Ultimate Top 10 Teaching Tips to Make Your ELLs Soar!

Warning: This article may contain use of satire.

We all know teaching English language learners is tough. But here are 10 indispensable tips to ensure your ELLs speak raht fine ’Murican lickety split.

As you incorporate these tips in your classroom, just make sure you remember to speak slooooooowly and LOUDLY. ’Cause that always helps.

1. Talk longer. Uninterrupted, 90-minute blocks are best. We all know that the more language we speak at our ELLs, the more chances they have to “catch it.”

2. Don’t bother connecting to students’ background knowledge. Obviously, if they can’t say something, they lack substantial knowledge about it. Older learners especially have survived their youth in a vacuum and under a rock, and any content they may have picked up by accident is utterly incomparable to the Common Core State Standards.If the community thinks all ELLs speak Spanish, then it must be so.

3. Eschew all regard for cultural norms. Unless they are American ones.

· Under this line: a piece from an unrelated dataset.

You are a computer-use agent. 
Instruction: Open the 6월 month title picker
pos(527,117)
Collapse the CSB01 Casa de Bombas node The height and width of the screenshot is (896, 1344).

4. Disregard wait time for responses. We Americans thrive on immediacy, and by George, we’re going to train our students to be just like our politicians, spouting off early and often. (Besides, tomorrow there will be a test, and who has time to wait? We’ve got a pretest to practice before the test!)

5. Test them incessantly. If your ELLs struggle in class, kick up some pressure. It’s obvious those tears of frustration aren’t f’reals. Make sure students get the extended time accommodation too, because staring at the test longer works mental magic.

6. Speaking of testing, test them from day one so you can quantify and data-fy how much they “don’t know.” We’re looking for deficits, not assets, people! Far be it for students to get uppity because of their foreign education. Knowledge is power. The less they think they have, the more control we maintain.

7. When in doubt, give worksheets. Noninteraction is nonthreatening. Have students sit in a corner in isolation, too. They’ll need that deeper concentration to devise 50 ways to say, “What the —-?”

8. You have to speak Spanish fluently to teach ESOL. Fat lot of good it’ll be for the Hmongs, Indians, Pakistanis, Iraqis, Russians, Czechs, and students of other ethnicities in your class, but … oh well. If the community thinks all ELLs speak Spanish, then it must be so.

9. Use your ESOL time to play tutor. It’s far more critical that ELLs distinguish among waxing, waning, and gibbous moons than it is to conjugate verbs, write good sentences, read critically, fill out applications, or learn how to ask to go to the bathroom. Life skills, shmife skills.

10. Don’t waste seat space by placing them in a tested content area the first year. ’Cause by now, you know if they can’t “say” it in English, they certainly won’t be able to read about it, think critically about it, or write anything. The tongue is directly connected to the stupid factor.

Now, for a quick, differentiated review: Do you understand? Do you u-n-d-e-r-s-t-a-n-d? Do you UNDERSTAND?